America Latina, la recensione

I fratelli trentenni Fabio e Damiano D’Innocenzo continuano a decostruire le periferie laziali alla ricerca del torbido che si annida nelle famiglie italiane, nel marcio che cresce nell’animo umano senza distinzione di classe, età, sesso e credo politico. Dopo il fulminante esordio noir de La terra dell’abbastanza (2018), ambientato nel quartiere periferico di Roma East Ponte di Nona, il pluripremiato Favolacce (2020), che faceva sua la periferia romana dei quartieri residenziali, si passa all’Agro Pontino di America Latina, opera numero tre che si avvicina sicuramente più alle atmosfere del loro precedente film per svilupparsi, però, in territori diametralmente opposti.

Massimo è un dentista quarantenne, ha una bella moglie, due figlie, una villa con piscina immersa nel verde e si concede, come unico “vizio”, una birretta di tanto in tanto con il suo caro amico Simone, che invece versa in difficoltà economiche. Una sera, Massimo scende nella cantina della sua abitazione e la sua vita improvvisamente cambia: la paranoia comincia a crescere e i ricordi si fanno sempre più frammentati fino a insinuare nell’uomo il tarlo del dubbio, sugli altri ma anche su se stesso.

◆ DATI ARCHIVIATI
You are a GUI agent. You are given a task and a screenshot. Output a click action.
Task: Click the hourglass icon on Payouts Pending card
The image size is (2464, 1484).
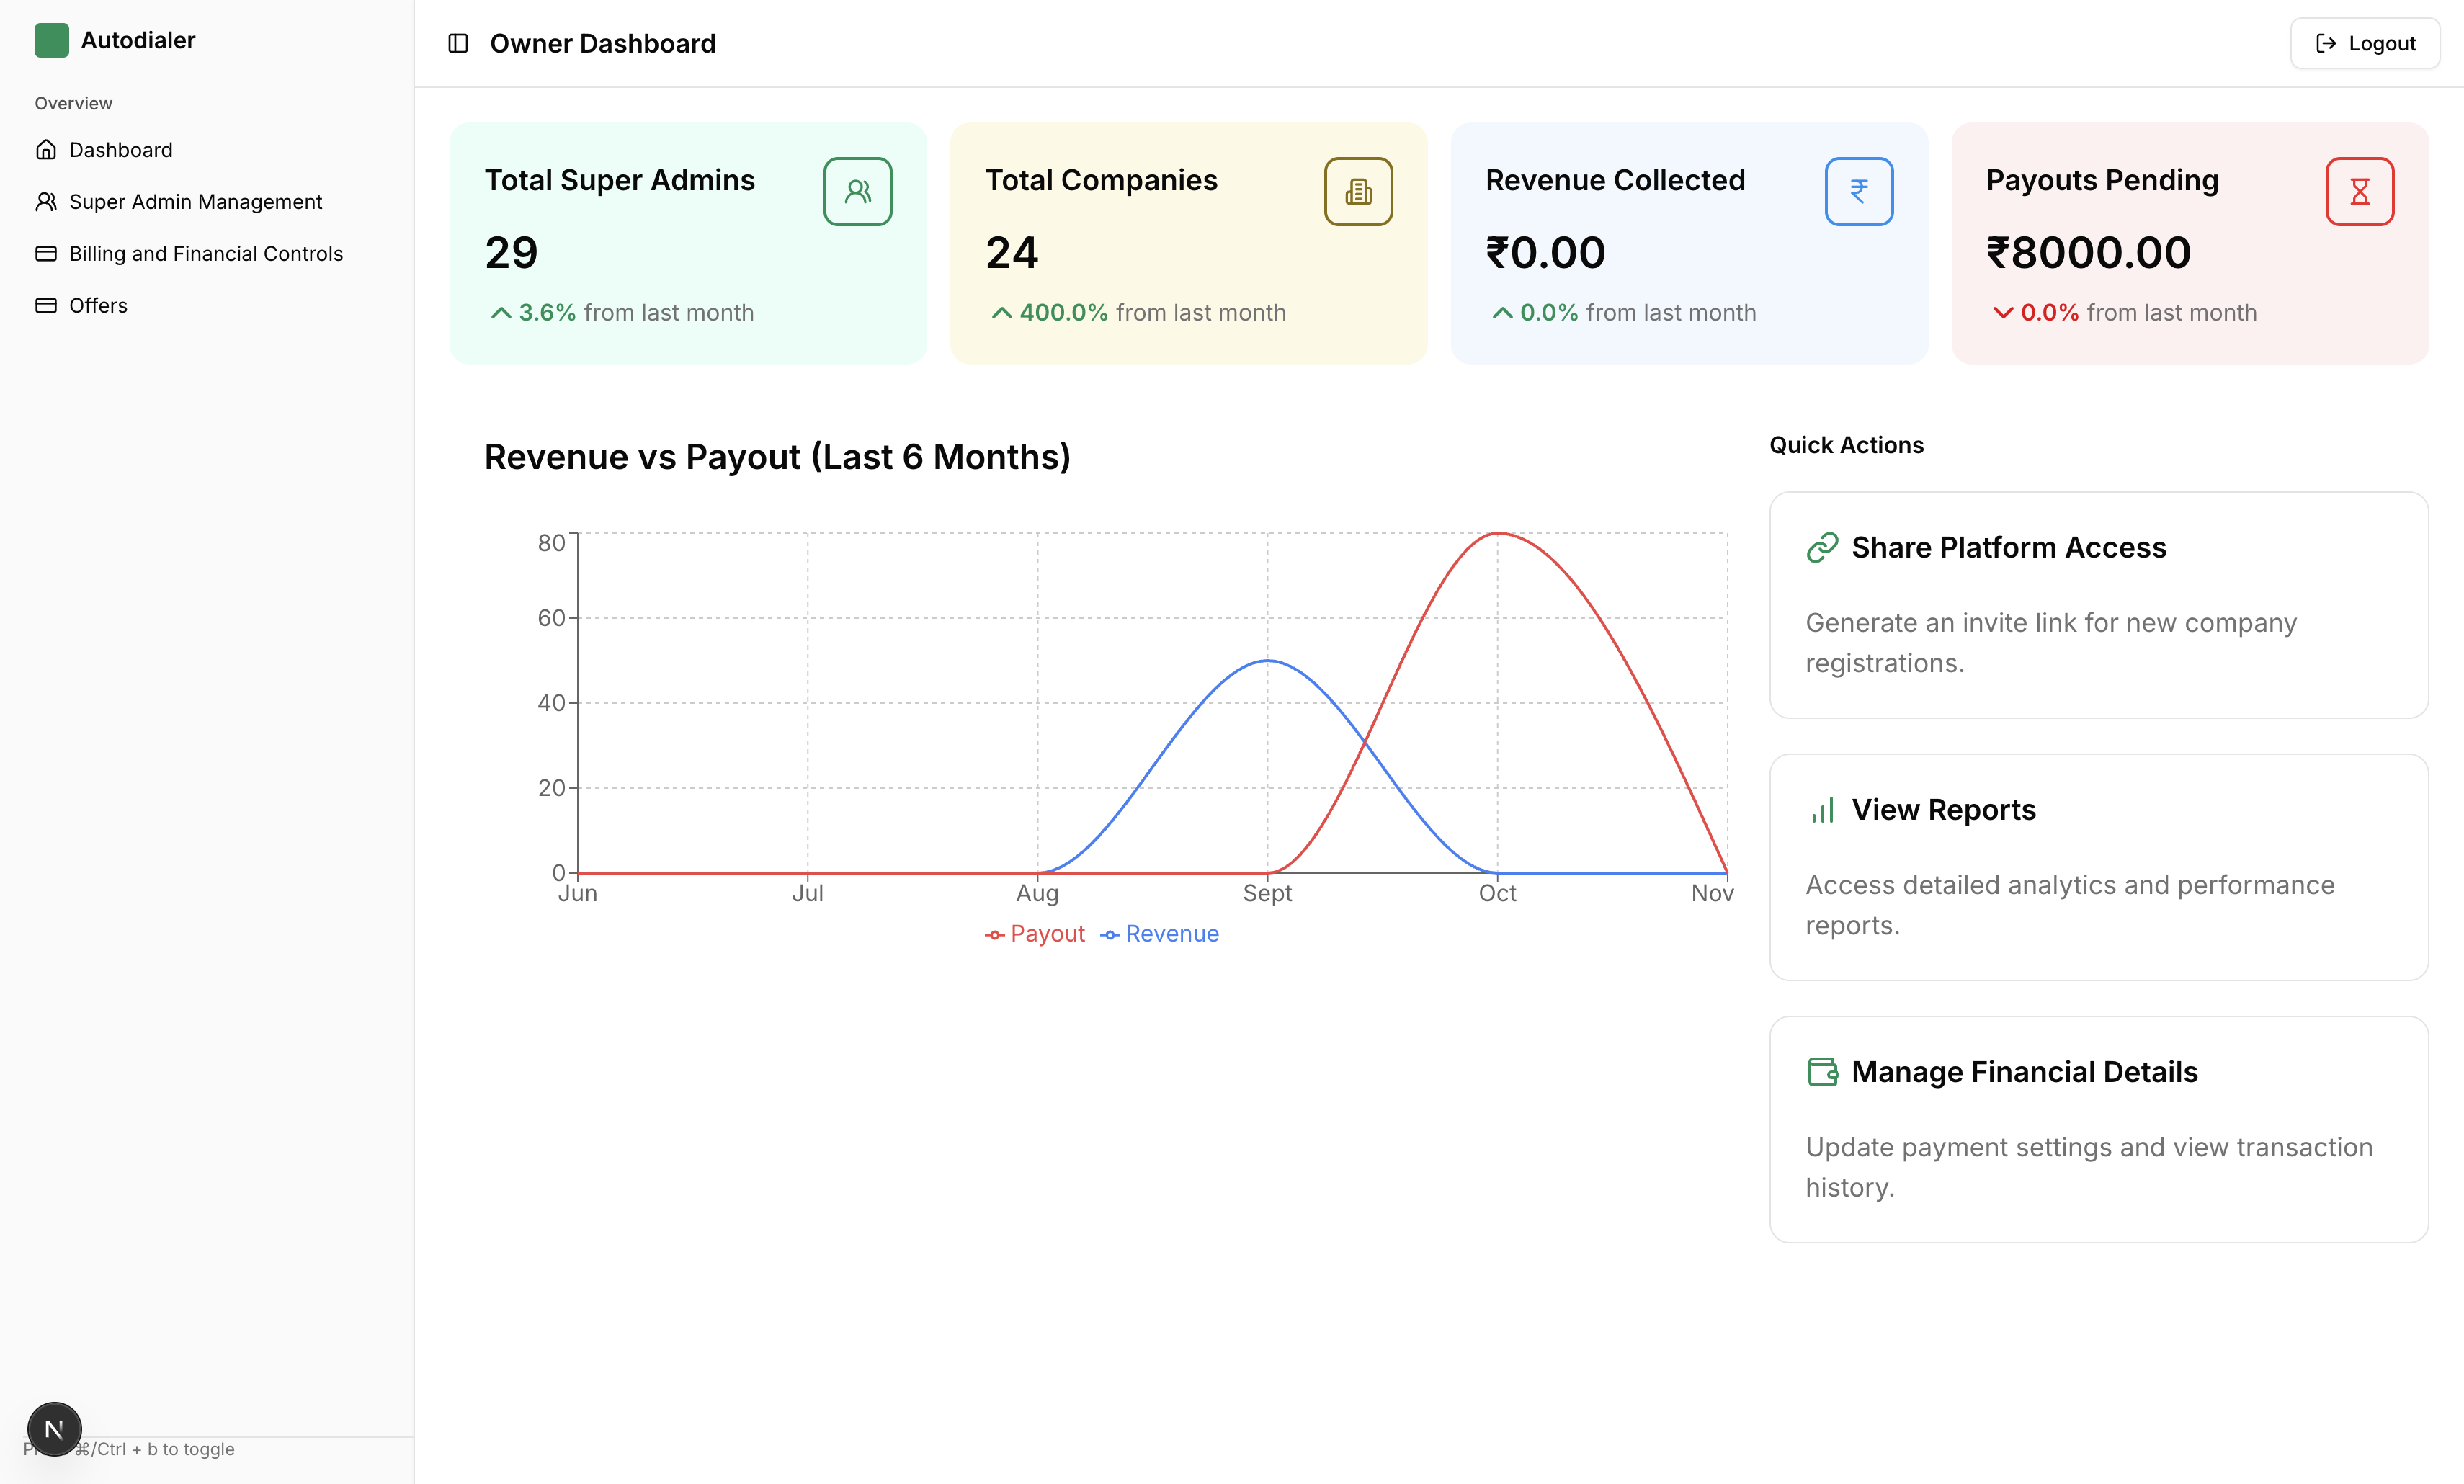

◆ LAVORO RICHIESTO
Prosegui la recensione del film America Latina dal punto in cui si interrompe. I dati riportati sopra non sono necessari.

◆ SVOLGIMENTO
La vaghezza della sinossi è voluta perché America Latina scopre le sue carte un poco alla volta stordendo lo spettatore con un evento clou a pochi minuti dall’inizio ma lasciandolo nell’incertezza fino alla fine. Il punto di vista è quello di Massimo, interpretato da un eccezionale Elio Germano, un uomo realizzato che ha trovato la sua “America” grazie a una famiglia modello e un lavoro che gli consente di vivere nell’agiatezza. Però Massimo ha qualche cosa che non va, lo percepiamo immediatamente che la sua vita scricchiola già solo scorgendo da dietro i cespugli la sua villa, un mostro d’architettura primi anni ’90 che tra rampe colorate, piscine trascurate e facciate trasparenti racchiude un forte senso di grottesco, di disagio.

Il ritrovamento fortuito, o presunto tale, di Massimo nella caotica cantina di casa apre un mondo di possibilità narrative che i gemelli D’Innocenzo decidono di snocciolare nel modo più ermetico. La linearità e, se vogliamo, la semplicità narrativa di America Latina va così a ramificarsi in uno sviluppo volutamente ambiguo dove ogni certezza progressivamente cade e quell’ “America” cercata e trovata pian piano di allontana, si fa confusa e vira di nero, verso l’incubo. Massimo diventa paranoico, sospetta delle sue amicizie, dei suoi affetti, perfino di se stesso e guarda con drammaticità a quei buchi di memoria che si verificano sempre più spesso nella sua testa; inoltre capiamo che il suo rapporto con il padre è ben più che conflittuale, c’è qualcosa nel passato che non torna e il sua gelosia verso la figlia diventa preoccupante, così come il suo interesse per la cronaca nera televisiva.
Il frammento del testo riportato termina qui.